There are two issues here. First there are the specific hazards that an insured asset faces. Climate change can intensify those risks. Second, there are the hazards to all other assets an insurance companies covers. Climate change also intensifies risk to the rest of the portfolio. What's not clear is how much of the latter might be driving the insurability of assets that contribute to climate change. That is, even if you could adequately price for risks to the coal plant, would you want coal plants in operation to increase the risk to, say, homes, businesses and autos facing things like increased risk of fires, floods and hurricanes?

We've seen home insurers exit parts of California in the wake of forest fires. Climate change is leading to a situation where some homes in the wrong locations become uninsurable. While this step may protect the insurers from future unexpected claims, they still are losing their portfolio of business.

It also looks extremely uncool to drop homeowners with risking climate risk issues while continuing to insure fossil industries.
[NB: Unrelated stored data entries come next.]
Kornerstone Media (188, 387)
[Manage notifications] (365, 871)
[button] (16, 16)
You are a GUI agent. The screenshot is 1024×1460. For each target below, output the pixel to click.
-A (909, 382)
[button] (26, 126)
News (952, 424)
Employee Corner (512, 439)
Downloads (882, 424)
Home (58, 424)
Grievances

At a minimum, this is a PR liability that that climate activists can exploit.

All told, insurance companies are on the frontlines of facing the financial risks that climate change poses. Their books of business will shrink, unexpected losses will rear up, catastrophic tail risks could overwhelm the entire industry, and if they persist is supporting fossil industries and heavy emitters, they could suffer reputational damage as well. So is it prudent to underwrite an oil refinery or gas pipeline? Perhaps shareholders in those industries could shoulder those risks.
 
Ryan Lance, CEO ConocoPhillips, is on Bloomberg touting their support if a carbon tax. We have all these political figures railing on and on about climate change.....where is our carbon tax bill? The House is blue, no?

I'll take this to the Energy or Politics forums, but thought it was an interesting oil-centric tidbit. We're seeing more vocal support of a carbon tax from oil & gas than the Dems in Congress.
 
Ryan Lance, CEO ConocoPhillips, is on Bloomberg touting their support if a carbon tax. We have all these political figures railing on and on about climate change.....where is our carbon tax bill? The House is blue, no?

I'll take this to the Energy or Politics forums, but thought it was an interesting oil-centric tidbit. We're seeing more vocal support of a carbon tax from oil & gas than the Dems in Congress.
My understanding is that a carbon tax could subsidize their gas business while we are retiring coal plants. Some says it's for the best as it speeds up the transition from this coal disaster, but many fear it's just helping the O&G industry to build as many gas-fired power plants as they can and avoid a leapfrog to renewable energy. Once paid for, it won't be easy for political to escape the sunk cost fallacy and retire our new, shiny pipelines and power plants.
 
Ryan Lance, CEO ConocoPhillips, is on Bloomberg touting their support if a carbon tax. We have all these political figures railing on and on about climate change.....where is our carbon tax bill? The House is blue, no?

I'll take this to the Energy or Politics forums, but thought it was an interesting oil-centric tidbit. We're seeing more vocal support of a carbon tax from oil & gas than the Dems in Congress.
I've been wondering how sincere these calls for a carbon tax from these figures in the fossil fuel industry really are. It certainly doesn't seem aligned with their interests, which makes me suspicious that it's just PR designed to limit backlash against them as the public becomes more aware of how damaging their business has been and continues to be, not to mention the lengths to which they've gone to obfuscate the truth about climate change. But maybe there are real incentives for these companies to be calling for such a tax that I haven't considered?

Edit: Ah, I see @9837264723849 suggests an explanation.